Congresso e Justiça articulam 'neogolpismo' no Brasil, diz especialista em impeachment de Lugo

Especialista em transição democrática no Paraguai, Magdalena López reconhece semelhanças entre impeachment de Fernando Lugo e procedimento contra Dilma

Publicado por Carla
há 8 anos

Aline Gatto Boueri | Buenos Aires

Há cerca de quatro anos, um impeachment relâmpago retirou Fernando Lugo do governo do Paraguai depois de uma chacina na que morreram 17 pessoas - 11 camponeses e seis policiais. O país foi suspenso do Mercosul por dois anos, mas manteve os intercâmbios econômicos dentro do bloco.

A cientista política argentina Magdalena López acredita que as direitas do Cone Sul observaram a frágil resposta regional à destituição de Lugo e, atentas às leves consequências, aprenderam a usar a legalidade - ”interpretada de forma maleável” - para articular novas formas de golpe de Estado.

Doutora em Ciências Sociais pela UBA (Universidade de Buenos Aires), integrantedo Instituto de Estudos Sobre América Latina e Caribe (IEALC-UBA) e membro do Grupo de Estudos Sociais sobre Paraguai, López conversou com Opera Mundi sobre as semelhanças entre o processo contra Lugo em 2012 e a articulação para o impeachment de Dilma Rousseff no Brasil hoje.

Opera Mundi: Em 2012, quando Fernando Lugo sofreu impeachment, houve uma disputa entre os que defendiam a constitucionalidade do processo e os que o definiam como golpe. Isso se repete hoje com o processo brasileiro. Como a senhora analisa esses procedimentos? Magdalena López: O discurso da legalidade no Cone Sul está muito associado a como se realizou a transição à democracia. A legalidade ficou associada à democracia, enquanto a ilegalidade ou inconstitucionalidade ficou relacionada à ditadura. Há uma transferência de sentido: monta-se uma fachada de legalidade, diz-se que está na Constituição e, por isso, é democrático.

O giro democrático veio acompanhado de um giro legalista e, de repente, partidos de extrema direita que convocam a desestabilizar governos - com outras palavras, claro - estão inseridos no que é a legalidade democrática, enquanto movimentos camponeses que ocupam terras, para reivindicá-las para quem nelas produz, ficam fora desse marco.

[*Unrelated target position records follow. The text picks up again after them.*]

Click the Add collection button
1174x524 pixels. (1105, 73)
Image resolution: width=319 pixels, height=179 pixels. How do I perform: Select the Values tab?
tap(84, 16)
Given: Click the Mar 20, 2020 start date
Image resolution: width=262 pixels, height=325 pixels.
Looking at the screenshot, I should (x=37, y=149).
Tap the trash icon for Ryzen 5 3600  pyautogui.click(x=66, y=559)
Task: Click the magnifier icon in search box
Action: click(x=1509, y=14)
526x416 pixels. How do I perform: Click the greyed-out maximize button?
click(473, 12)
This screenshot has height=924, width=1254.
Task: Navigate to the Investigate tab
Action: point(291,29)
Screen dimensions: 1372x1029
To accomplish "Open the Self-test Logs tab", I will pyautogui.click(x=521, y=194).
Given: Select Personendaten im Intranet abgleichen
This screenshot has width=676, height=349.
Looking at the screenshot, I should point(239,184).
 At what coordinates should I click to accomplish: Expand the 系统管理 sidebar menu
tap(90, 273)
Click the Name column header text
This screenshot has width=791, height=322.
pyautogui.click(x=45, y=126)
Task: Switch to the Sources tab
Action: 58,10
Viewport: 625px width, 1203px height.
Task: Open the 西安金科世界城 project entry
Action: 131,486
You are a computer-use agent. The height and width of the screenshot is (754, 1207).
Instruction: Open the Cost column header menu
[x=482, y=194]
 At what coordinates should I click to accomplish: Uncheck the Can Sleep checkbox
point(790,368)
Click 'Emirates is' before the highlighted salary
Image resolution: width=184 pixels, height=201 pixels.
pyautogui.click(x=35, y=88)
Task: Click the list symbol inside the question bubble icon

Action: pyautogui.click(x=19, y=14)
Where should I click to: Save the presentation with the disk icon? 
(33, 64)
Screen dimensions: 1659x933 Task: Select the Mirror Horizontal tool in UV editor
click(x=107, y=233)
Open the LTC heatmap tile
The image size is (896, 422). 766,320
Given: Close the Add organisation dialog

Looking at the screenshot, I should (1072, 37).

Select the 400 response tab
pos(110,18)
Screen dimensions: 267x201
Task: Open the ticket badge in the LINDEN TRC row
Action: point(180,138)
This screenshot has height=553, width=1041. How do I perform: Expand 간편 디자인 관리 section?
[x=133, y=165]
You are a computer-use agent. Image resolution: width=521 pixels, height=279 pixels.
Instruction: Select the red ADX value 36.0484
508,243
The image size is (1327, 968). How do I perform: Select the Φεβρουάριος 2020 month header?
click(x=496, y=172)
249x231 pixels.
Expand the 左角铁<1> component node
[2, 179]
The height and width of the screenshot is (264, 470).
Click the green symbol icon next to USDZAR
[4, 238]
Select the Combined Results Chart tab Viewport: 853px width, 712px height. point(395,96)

Hoje existe uma disputa política e também sociológica sobre o que é tecnicamente um golpe. Setores conservadores da academia consideram que esses procedimentos não são golpes porque 'os golpes de Estado, por definição tradicional, são feitos com intervenção militar', que foi o caso de Honduras, mas não do Paraguai. No Paraguai não houve intervenção militar de nenhum tipo.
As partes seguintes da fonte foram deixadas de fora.